Salvador Sobral

Qualquer coração devia ser compatível com este rapaz.

A conferência de imprensa do Hospital de Santa Cruz em que se deu a conhecer ao país a situação de Salvador Sobral, depois de receber o transplante de coração, teve um momento raro de intensidade e beleza. Foi quando o cirurgião que o operou respondeu a uma pergunta sobre como é que Salvador tinha recebido a notícia de que havia finalmente um coração para ele. Miguel Abecassis contou que Salvador Sobral só lhe disse três coisas: “perguntou-me se eu estava em forma; depois se podíamos pôr música, clássica; e finalmente, o que me sensibilizou muito, desejou-me sorte”.

Imaginamos facilmente Salvador Sobral a ter essa conversa com o médico, tantas têm sido as demonstrações públicas de coragem, inteligência e sensibilidade que tem dado. Também se percebeu que Miguel Abecassis só a custo conseguiu conter a emoção, num momento ou noutro, ao falar de Salvador. Talvez o momento verdadeiramente a reter desta conferência de imprensa tenha sido quando o cirurgião respondeu sobre as preocupações destas equipas médicas que tão bem trabalham na área dos transplantes, em Portugal. Miguel Abecassis disse que o exemplo de Salvador Sobral é “típico de um gesto de generosidade e amor muito grande “ e que “nos tempos que vivemos, isso provavelmente deve-nos mais fazer refletir do que fazer perguntas acerca de muitas coisas”.

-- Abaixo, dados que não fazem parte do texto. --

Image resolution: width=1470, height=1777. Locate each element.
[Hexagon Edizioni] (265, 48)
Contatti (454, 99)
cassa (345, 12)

Não ficou totalmente claro o alcance das palavras de Miguel Abecassis, porque também ninguém lhe pediu que esclarecesse o que queria dizer. Mas o médico tem razão. Hoje pergunta-se muito e reflete-se pouco. As respostas que todos queríamos foram dadas. Salvador Sobral recebeu um coração novo, a operação correu bem, o músico está a recuperar, está animado e tem grandes possibilidades de voltar à sua vida normal. Mas o assunto que Miguel Abecassis deixou para reflexão, na conversa com os jornalistas, terá sido outro: depois de três meses internado, no fio da navalha, Salvador Sobral perguntou ao médico que tinha a sua vida nas mãos se estava em forma e desejou-lhe sorte. Põe-te bem depressa, Salvador. O país precisa de ti. E não é só para te ouvir cantar o “Amar Pelos Dois”. É pelo espírito e pela coragem. Pelo que cantas e pelo que dizes.